Several individuals have responded to the news via social media –
A charter school in North Carolina tried so hard to require girls to wear skirts that they took it to the Supreme Court and were denied because it violated the student’s constitutional rights.
Apparently this is what the GOP means by education, instead of reading books.
— Kate 🤍🇺🇸 (@ImSpeaking13) June 26, 2023
The Supreme Court turned down a case when a charter school wanted to make the girls wear skirts. As two-centuries ago as that sounds, the un-ironic reason why is even more insane. pic.twitter.com/ND4m0D1aeY
— Rich Brooks (@therichbrooks) June 27, 2023
BREAKING NEWS: Another fair ruling from the far right extreme Supreme Court.
NC charter school is not allowed to require girls to wear skirts. It violates equal protection because charter schools receive public funding.

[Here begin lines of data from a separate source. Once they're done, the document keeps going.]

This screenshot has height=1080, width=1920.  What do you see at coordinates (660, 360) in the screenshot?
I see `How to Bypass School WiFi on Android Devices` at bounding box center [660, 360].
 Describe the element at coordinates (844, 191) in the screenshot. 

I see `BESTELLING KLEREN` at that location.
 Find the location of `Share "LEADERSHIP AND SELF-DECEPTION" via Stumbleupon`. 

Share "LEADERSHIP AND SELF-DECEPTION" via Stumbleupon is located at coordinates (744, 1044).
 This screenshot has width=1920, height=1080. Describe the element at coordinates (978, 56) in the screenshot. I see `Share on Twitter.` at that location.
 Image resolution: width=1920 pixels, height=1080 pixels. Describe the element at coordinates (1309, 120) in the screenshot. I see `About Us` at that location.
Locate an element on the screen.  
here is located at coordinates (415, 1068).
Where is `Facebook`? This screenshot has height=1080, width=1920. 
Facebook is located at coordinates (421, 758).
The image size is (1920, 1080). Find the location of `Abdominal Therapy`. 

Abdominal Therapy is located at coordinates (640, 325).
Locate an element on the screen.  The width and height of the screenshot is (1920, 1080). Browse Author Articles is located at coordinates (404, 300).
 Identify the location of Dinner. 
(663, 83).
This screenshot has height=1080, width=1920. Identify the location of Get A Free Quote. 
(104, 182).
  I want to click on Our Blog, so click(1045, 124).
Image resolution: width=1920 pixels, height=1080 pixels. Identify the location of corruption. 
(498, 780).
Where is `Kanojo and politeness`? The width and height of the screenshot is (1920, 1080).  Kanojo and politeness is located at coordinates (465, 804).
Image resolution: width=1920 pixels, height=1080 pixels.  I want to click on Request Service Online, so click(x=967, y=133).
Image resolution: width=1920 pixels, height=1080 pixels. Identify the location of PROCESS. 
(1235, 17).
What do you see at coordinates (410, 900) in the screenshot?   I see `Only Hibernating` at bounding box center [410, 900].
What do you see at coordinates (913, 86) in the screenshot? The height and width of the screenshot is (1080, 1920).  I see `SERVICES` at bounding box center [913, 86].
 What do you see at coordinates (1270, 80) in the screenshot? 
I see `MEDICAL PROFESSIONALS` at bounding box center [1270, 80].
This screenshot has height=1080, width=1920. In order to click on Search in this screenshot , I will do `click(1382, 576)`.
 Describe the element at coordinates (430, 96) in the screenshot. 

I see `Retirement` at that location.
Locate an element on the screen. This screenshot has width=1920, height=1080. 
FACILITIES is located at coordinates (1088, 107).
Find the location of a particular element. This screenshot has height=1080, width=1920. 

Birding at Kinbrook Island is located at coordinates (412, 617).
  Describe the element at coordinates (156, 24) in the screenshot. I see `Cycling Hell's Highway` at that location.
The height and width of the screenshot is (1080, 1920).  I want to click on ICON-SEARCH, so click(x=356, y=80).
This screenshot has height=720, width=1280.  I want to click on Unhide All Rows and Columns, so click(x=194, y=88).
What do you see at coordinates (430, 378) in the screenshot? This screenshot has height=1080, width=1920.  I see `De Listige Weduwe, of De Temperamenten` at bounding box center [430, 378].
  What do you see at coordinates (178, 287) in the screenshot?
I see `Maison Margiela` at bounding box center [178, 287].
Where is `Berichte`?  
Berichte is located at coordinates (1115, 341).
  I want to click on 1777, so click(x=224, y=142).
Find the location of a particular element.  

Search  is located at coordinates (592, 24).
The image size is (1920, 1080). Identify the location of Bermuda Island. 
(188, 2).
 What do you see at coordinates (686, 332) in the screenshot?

Wish we had had this in 1960s.
— Mary Lou Grier (@MaryLouGrier1) June 26, 2023
Advocates of religious education hoped that the Supreme Court would pave the way for the establishment of publicly financed religious charter schools that could proselytize without violating the separation of church and state. While the Supreme Court was reviewing the North Carolina case earlier this month, Oklahoma approved the nation’s first religious charter school, which will open the following year.
St. Isidore of Seville Catholic Virtual School intends to serve “as a genuine instrument of the Church” and adhere to only those federal civil rights laws that do not contradict church doctrine. Even state officials in the staunchly Republican state were conflicted about the charter, the attorney general called it a flagrant violation of church and state that would compel approval of other schools that “most Oklahomans would consider reprehensible and unworthy of public funding.”
Even if federal courts had determined that Charter Day was not a state actor, the school may have been compelled to abandon the skirt policy. The 4th Circuit did not rule on whether the dress code violated Title IX, which prohibits gender discrimination in institutions receiving federal funding.
In seventh grade, Keely Burks circulated a petition challenging the school’s skirt policy. Burks stated in a court document that donning a skirt made her cold in the winter and limited her ability to sit or move comfortably throughout the year. She added that during fire drills, males would make jokes about being able to see up her and other girls’ skirts.
A teacher confiscated the petition. Burks and the parents of two other children sued the school the following year. Bonnie Peltier filed a lawsuit on behalf of her 5-year-old daughter, claiming that skirts constrained her. Mitchell responded that the purpose of the policy was “to preserve chivalry and respect among young men and women.” He stated that boys are required “to hold the door open for the young ladies and carry an umbrella” to shield girls from the rain.
Peltier wrote in the suit –
“I want [my daughter] to grow up knowing that she is as capable as her male classmates, that she can achieve as much as her male classmates can, and that she does not need her male classmates to protect her.”
Under the name Classical Charter Schools of America, Mitchell now administers four schools in southeast North Carolina. In accordance with the 4th Circuit’s decision, schools began permitting female pupils to wear pants last year.